Loan is a big issue for recent grads. I don't know how you pay them off though.. whether you marry a baller or your parents are paying them off for you.

I would be scared to graduate from a residency program if I had $1 mil student loans. That's equivalent to have 70k from compound interest only. I am not sure whether that would be worth it... if loan is a lot less than $1 mil or maybe 200 - 300k, then I think it will be definitely worth it if you enjoy practicing one specific area of dentistry, if you do not get bored of it, etc.

GP money seems lucrative when residents are still in training especially when the residents do not have real world dentistry experience. However, in a long run, if specialists can manage loans, they will make more money and work less in general. Excluding the business factor of general dentist (i.e. owning multiple practices, hiring inhouse specialists, volume of hygiene patients), and assuming that GPs like me working butt off 4 - 5 days a week as an associate in high volume PPO practice, I am pretty sure that my maximum take home gross income would be $450k a year and that's the highest that I can go while that number can be easily attained by recent grad endodontists doing 4 molars a day 4 days a week traveling around GP practices.

Just my 2 cents.

conclusion: if you have passion, interest, grades, resume or whatever, specialize if you can

What about GP owners? They seem to be doing well for themselves.
 
What about GP owners? They seem to be doing well for themselves.

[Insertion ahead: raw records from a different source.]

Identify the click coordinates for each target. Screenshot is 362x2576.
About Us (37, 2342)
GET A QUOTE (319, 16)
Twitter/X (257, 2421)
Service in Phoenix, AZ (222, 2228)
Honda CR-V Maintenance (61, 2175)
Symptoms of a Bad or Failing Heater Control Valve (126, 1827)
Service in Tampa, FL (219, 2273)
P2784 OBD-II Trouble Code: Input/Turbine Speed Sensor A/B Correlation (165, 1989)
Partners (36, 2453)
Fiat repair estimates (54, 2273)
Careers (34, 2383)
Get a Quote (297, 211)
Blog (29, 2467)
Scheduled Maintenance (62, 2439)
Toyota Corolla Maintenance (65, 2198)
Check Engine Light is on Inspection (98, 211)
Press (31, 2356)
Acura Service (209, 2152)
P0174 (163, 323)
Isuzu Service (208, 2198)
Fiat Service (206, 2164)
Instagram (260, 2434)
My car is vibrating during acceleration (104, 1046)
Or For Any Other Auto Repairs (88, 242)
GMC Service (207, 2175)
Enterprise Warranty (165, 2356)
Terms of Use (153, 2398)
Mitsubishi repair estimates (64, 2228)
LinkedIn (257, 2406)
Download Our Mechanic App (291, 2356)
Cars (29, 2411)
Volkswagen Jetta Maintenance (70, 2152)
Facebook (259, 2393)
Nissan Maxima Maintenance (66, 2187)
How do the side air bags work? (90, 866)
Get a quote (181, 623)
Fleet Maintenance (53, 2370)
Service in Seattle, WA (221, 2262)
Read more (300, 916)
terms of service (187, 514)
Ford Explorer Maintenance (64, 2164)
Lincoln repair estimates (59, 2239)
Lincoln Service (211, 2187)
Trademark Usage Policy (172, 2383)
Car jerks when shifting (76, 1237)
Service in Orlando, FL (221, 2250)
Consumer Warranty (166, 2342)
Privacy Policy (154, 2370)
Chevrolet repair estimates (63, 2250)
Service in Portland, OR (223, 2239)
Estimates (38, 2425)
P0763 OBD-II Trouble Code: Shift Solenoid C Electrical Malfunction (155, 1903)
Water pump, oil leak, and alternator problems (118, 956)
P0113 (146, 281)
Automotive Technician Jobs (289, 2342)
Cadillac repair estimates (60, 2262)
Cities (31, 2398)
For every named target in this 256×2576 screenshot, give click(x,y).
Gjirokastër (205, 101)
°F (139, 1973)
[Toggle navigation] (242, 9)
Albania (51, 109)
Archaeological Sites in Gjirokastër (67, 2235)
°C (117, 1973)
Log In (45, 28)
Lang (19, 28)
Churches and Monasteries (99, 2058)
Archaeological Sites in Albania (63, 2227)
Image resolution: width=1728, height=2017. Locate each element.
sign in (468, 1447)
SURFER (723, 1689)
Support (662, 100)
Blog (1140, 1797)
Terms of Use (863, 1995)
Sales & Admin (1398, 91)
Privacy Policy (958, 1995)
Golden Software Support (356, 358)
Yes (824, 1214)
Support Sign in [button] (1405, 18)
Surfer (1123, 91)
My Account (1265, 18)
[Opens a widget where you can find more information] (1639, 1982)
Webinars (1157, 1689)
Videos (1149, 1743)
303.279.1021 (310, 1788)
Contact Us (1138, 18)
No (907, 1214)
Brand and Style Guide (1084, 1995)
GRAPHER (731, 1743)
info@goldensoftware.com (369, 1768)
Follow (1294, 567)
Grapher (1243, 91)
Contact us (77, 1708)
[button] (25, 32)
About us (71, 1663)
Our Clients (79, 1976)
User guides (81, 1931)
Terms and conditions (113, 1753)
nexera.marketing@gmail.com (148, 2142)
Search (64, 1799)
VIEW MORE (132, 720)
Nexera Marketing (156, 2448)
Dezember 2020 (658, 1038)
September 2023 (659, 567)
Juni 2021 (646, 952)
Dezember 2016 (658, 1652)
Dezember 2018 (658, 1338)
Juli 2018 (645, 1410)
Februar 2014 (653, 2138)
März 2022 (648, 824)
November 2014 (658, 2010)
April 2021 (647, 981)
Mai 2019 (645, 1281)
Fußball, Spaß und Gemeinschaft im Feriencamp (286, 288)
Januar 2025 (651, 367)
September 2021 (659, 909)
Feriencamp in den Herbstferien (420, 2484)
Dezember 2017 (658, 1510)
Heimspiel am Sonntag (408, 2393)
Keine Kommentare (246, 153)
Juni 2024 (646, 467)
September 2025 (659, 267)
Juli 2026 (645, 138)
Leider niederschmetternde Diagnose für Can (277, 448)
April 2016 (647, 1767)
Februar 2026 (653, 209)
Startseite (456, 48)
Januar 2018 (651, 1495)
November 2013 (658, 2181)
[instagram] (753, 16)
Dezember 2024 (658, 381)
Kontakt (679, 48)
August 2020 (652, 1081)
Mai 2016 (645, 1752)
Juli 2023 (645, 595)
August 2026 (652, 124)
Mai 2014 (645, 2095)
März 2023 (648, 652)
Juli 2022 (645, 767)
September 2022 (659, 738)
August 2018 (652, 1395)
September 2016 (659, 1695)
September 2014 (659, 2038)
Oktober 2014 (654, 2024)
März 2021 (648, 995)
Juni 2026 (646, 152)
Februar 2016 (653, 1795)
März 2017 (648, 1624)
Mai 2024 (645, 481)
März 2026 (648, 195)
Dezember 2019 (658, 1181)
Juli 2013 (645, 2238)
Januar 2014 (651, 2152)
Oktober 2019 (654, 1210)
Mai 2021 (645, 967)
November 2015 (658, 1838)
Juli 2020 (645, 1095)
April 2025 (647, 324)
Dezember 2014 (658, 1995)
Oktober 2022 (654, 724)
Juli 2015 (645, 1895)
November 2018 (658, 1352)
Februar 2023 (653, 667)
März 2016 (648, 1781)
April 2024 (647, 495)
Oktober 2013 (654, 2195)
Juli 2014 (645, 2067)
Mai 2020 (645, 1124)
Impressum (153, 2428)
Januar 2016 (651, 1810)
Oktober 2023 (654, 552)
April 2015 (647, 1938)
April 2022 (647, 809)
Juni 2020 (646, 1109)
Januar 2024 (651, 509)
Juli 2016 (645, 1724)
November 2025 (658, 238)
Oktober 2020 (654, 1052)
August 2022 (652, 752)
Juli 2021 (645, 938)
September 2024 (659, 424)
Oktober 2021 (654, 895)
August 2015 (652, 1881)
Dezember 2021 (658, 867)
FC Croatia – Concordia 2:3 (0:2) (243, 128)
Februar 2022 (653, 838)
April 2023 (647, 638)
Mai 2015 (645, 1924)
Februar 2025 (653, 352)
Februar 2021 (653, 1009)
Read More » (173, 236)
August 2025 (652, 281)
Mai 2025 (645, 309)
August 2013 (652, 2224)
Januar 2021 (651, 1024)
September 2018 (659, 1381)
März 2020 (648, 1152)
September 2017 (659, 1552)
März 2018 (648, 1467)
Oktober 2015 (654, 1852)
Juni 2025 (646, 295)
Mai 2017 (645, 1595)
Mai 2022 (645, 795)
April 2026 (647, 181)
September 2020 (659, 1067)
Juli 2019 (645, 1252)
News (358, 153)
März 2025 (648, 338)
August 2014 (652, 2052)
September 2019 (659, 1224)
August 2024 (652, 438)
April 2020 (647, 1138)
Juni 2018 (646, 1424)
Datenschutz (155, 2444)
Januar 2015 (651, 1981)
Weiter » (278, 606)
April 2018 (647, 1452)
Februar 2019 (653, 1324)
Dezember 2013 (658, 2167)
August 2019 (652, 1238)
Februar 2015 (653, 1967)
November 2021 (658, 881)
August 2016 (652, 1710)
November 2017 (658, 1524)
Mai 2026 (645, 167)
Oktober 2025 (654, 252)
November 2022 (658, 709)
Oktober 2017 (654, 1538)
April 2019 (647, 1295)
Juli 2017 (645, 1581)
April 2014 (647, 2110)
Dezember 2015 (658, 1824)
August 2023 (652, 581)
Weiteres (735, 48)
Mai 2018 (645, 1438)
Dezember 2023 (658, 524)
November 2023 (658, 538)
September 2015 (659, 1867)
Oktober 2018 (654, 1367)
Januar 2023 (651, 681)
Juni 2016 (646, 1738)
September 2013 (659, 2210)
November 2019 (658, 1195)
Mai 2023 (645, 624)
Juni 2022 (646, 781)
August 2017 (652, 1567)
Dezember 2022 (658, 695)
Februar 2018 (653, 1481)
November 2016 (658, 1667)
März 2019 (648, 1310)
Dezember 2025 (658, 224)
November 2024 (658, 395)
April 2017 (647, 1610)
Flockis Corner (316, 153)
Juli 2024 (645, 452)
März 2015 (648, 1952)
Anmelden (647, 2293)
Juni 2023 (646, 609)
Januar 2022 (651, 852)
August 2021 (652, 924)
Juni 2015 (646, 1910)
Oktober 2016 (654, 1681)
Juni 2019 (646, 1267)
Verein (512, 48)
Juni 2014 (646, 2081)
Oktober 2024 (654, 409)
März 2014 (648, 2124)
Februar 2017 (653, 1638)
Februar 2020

Buy the right practice, and you will be more then fine.

What is a good day consists of is about:
3 Crowns
5-10 Fills
20 Hygiene Checks
Or:
1 implant, 1-2 crowns
5-10 fills
20 hygiene checks
Or:
1 Bridge, 1 Crown
Few Fills
20 Hygiene Checks

That is easy peasy.

What a average day consists of:
1-2 crowns
<5 fills
Few holes in hygiene
or
Tons of fills
Few holes in hygiene

Bad day is bad day.

I bought the practice about 2 1/2 years out of school and netting $$$ straight off the bat on 4 days work week. Best month was last month. I make triple what I made as an associate GP. I don't do any endo, ortho, or os. Like I said business and good practice trumps all. If you truely liked ortho, you could always incorporate it into your practice. I really do think specialists make good money, but GP's- especially super GP's can. I'm sure if someone took over my practice and had ortho/endo/os skills, they could skyrocket the numbers. But I don't like to stress and prefer to just do fills and sleep tight at night.

There will always be room for specialists and they are def needed. But I would only go there if you truely liked it. My pedo guy sees 50 patients a day. Record was 80. He makes tons of money...but I could never do Pedo....I give my hat off to him.
 
Buy the right practice, and you will be more then fine.

What is a good day consists of is about:
3 Crowns
5-10 Fills
20 Hygiene Checks
Or:
1 implant, 1-2 crowns
5-10 fills
20 hygiene checks
Or:
1 Bridge, 1 Crown
Few Fills
20 Hygiene Checks

That is easy peasy.

What a average day consists of:
1-2 crowns
<5 fills
Few holes in hygiene
or
Tons of fills
Few holes in hygiene

Bad day is bad day.

I bought the practice about 2 1/2 years out of school and netting $$$ straight off the bat on 4 days work week. Best month was last month. I make triple what I made as an associate GP. I don't do any endo, ortho, or os. Like I said business and good practice trumps all. If you truely liked ortho, you could always incorporate it into your practice. I really do think specialists make good money, but GP's- especially super GP's can. I'm sure if someone took over my practice and had ortho/endo/os skills, they could skyrocket the numbers. But I don't like to stress and prefer to just do fills and sleep tight at night.

There will always be room for specialists and they are def needed. But I would only go there if you truely liked it. My pedo guy sees 50 patients a day. Record was 80. He makes tons of money...but I could never do Pedo....I give my hat off to him.

Thank you. How many years have you been an owner? Do you see yourself plateauing in terms of production/income?
 
What about GP owners? They seem to be doing well for themselves.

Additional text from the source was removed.